*Data section*.
****************************************

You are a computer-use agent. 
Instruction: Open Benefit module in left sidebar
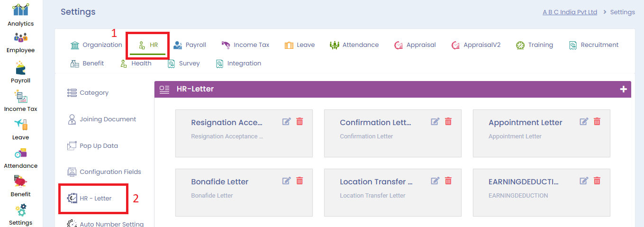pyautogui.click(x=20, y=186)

****************************************

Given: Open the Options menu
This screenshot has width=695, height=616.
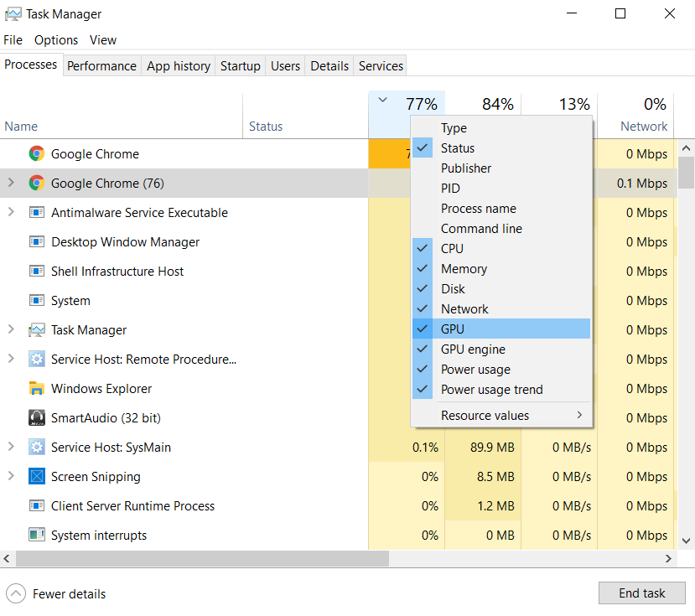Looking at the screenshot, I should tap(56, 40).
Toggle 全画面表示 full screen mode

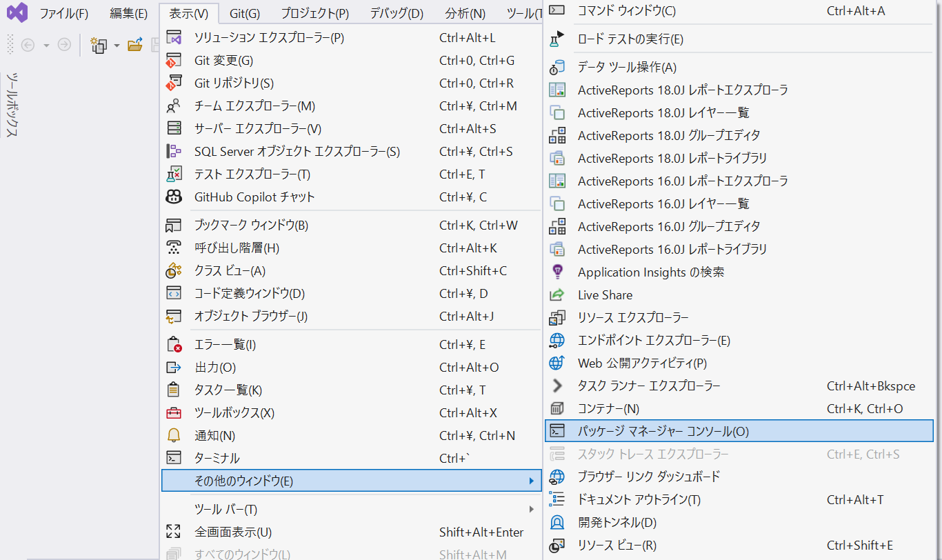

****************************************

Your reply should hold nothing but the lines above, from the one containing "This screenshot has width=695, height=616." to the one containing "Toggle 全画面表示 full screen mode", reproduced exactly minus the pictures.

This screenshot has width=695, height=616.
Looking at the screenshot, I should tap(56, 40).
Toggle 全画面表示 full screen mode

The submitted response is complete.